А что же? Пойдём. Он теперь, наверное, подобрее стал, после угощения, Кузя.
Шагах в двадцати от хворостинника лежали рядом две поваленные ветром сосны. Падая, они крепко обнялись, сплели ветви и хвою, так и полегли – не различишь, чья одёжка кому принадлежит, сплошной покров, густой и колючий, но местами хвоя осыпалась, ветки переломились и видать стволы, какие они стройные да прямые, только кора пооббита при падении…
На четвереньках, ползком, в разных концах, накалываясь о хвою, ударяясь о сучья, искали они Кузину нору. Лера и Уля даже раз так зазевались, так увлеклись, что сшиблись лбами, а папа поцарапал колено.
Они уже «прочесали», как сказал папа, всю площадку вокруг стволов, под стволами по два раза, вдоль и поперёк, туда и обратно. Папа, притомившись, встал с колен, стряхивая со своих побелевших от старости джинсов грязь и хвоинки. Уля присела на ствол, а терпеливая и упрямая Лера всё-то ползала и шарила меж ветвей. Мог бы и подсказать, Кузя, мог бы и встретить, разве так гостей принимают!
– Нашла! – Леркин голос, словно из подземелья, из-под гущи ветвей. – Дырочку нашла какую-то, только в неё и мышка не пролезет!
Папа с Улей бросились на голос.
Дырочка была похожа на удлинённую букву «О», и такая узенькая, такая махонькая – только мышка-полёвка, змейка или ящерица могли пролезть в этот лазок.
Неужели в эту чёрную продолговатую яминку, в это игольное отверстие мог проскользнуть Кузя? Эй, где ты там? Отзовись, свистни! Затаился, небось прислушивается, а может, рассердился, что его тревожат, – вот высунет морду и цапнет.
Уля даже руки убрала за спину.
Она смотрела на приманчивый щелястый вход в Кузину квартиру и вспоминала, как намедни дедушка прутиком рисовал по слою остывшего пепла, как выглядит бурундучья норка! От входной щёлки ход сначала прямо, это хитрость, потому что коридорчик вдруг ныряет вниз, вглубь, а там новый проулок ведёт к круглой зале, это Кузина кладовка, а за нею тянется коридор дальше, и там тоже в конце тупичка комната шаром – здесь Кузя почивает, как дед сказал, – тут квартире конец. Но Кузя любит жить просторно, удобно, чисто и по бокам коридора понастроил всякие ответки-тупички: «Там у него душ, там уборная, да не одна, там комната отдыха – и никакой тебе квартплаты». Это всё шутки, а по всему – чистюля наш Кузя, опрятно бурундучок живёт, и это сёстрам по душе, поскольку плескаться у ключа – их любимое занятие…
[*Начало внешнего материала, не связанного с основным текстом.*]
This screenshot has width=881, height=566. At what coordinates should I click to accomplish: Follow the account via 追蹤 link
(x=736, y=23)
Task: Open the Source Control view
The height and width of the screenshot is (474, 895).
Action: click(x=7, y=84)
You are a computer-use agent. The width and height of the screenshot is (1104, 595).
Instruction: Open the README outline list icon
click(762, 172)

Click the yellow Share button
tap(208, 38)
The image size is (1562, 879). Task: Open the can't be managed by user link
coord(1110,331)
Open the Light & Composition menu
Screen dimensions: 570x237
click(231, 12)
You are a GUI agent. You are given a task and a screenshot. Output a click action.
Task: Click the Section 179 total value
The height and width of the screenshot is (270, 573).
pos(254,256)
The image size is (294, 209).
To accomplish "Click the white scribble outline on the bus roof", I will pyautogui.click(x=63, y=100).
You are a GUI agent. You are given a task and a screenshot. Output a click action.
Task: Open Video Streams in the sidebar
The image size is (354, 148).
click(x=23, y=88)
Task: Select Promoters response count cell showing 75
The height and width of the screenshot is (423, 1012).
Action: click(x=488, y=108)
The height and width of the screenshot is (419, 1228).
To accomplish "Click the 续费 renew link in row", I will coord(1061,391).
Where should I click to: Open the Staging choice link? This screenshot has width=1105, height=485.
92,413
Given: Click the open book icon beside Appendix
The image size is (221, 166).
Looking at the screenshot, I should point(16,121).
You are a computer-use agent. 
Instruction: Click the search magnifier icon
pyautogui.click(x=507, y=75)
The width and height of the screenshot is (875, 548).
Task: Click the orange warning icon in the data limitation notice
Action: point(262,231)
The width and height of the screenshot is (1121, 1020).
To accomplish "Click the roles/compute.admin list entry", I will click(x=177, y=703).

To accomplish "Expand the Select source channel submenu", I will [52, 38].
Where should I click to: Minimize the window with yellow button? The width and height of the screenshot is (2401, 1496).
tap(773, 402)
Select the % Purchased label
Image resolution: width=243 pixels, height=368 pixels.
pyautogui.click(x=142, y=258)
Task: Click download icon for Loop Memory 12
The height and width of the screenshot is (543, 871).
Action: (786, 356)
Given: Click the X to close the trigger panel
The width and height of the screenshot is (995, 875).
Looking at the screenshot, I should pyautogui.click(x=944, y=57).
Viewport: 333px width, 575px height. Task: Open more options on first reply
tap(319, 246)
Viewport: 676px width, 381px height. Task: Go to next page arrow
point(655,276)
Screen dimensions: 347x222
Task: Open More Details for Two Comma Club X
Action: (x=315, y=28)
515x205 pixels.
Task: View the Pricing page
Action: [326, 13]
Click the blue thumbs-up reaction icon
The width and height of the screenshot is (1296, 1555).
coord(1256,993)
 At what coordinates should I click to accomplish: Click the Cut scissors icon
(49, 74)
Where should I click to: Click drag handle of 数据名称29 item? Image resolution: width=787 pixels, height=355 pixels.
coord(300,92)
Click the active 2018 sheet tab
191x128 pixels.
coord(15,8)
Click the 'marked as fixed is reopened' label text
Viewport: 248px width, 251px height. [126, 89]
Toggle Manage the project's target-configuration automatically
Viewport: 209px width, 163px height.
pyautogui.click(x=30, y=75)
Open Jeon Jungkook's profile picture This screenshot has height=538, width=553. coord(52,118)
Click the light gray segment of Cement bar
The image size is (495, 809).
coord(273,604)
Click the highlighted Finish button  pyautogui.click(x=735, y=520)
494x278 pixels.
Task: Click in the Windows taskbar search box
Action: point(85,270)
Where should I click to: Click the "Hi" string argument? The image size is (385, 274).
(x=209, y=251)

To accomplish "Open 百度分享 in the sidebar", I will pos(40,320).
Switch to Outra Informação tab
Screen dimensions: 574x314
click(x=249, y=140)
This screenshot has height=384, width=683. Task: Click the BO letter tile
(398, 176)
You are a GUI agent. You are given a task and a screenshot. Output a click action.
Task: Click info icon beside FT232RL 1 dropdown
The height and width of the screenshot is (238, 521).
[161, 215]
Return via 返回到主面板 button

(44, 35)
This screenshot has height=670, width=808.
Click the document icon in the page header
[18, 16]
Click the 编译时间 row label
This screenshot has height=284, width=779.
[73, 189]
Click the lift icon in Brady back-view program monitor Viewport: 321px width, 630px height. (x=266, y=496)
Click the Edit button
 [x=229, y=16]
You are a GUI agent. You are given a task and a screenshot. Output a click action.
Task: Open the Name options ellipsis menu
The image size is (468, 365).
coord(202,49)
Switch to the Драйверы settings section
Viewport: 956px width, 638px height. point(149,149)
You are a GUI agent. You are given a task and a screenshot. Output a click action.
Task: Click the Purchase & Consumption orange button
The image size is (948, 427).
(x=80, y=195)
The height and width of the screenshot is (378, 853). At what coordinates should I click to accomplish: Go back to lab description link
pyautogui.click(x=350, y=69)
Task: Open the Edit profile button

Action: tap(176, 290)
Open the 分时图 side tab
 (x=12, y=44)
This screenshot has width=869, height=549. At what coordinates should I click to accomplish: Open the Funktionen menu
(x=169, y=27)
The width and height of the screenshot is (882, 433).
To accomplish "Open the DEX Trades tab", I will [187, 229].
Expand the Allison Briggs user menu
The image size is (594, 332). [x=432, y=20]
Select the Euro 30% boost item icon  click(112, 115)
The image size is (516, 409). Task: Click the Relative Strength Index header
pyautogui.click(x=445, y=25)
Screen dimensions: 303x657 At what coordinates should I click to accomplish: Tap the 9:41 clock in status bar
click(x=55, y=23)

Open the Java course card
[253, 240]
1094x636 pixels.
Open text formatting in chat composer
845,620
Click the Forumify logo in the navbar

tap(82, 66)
Уля глядела в узкое отверстие: Кузя, где ты? Наводишь порядок в кладовке? Устилаешь полы в коридорах берёзовыми пахучими листьями? Свернулся калачиком, прикрывшись хвостом, в своей круглой спаленке? Или умываешься в тупичке? Превратиться бы в иголочку, в жучка, в мураша – и туда, в норку, поглядеть, как Кузя живёт и чем он занимается!
А вдруг он у входа, в темноте, притаился, пощёлкивая зубками, – хвать Улю за нос!
Но бурундук не показывался: напугали они его, и ужин, положенный ему на пенёк сёстрами, остался нетронутым.
…Нет, не они напугали бурундука.
Не из-за сестричек Кузя не вылезал из норки.
Из-за кого же?
И утром и днём было тихо вокруг сайбы. Только отдалённый гул снизу, от реки.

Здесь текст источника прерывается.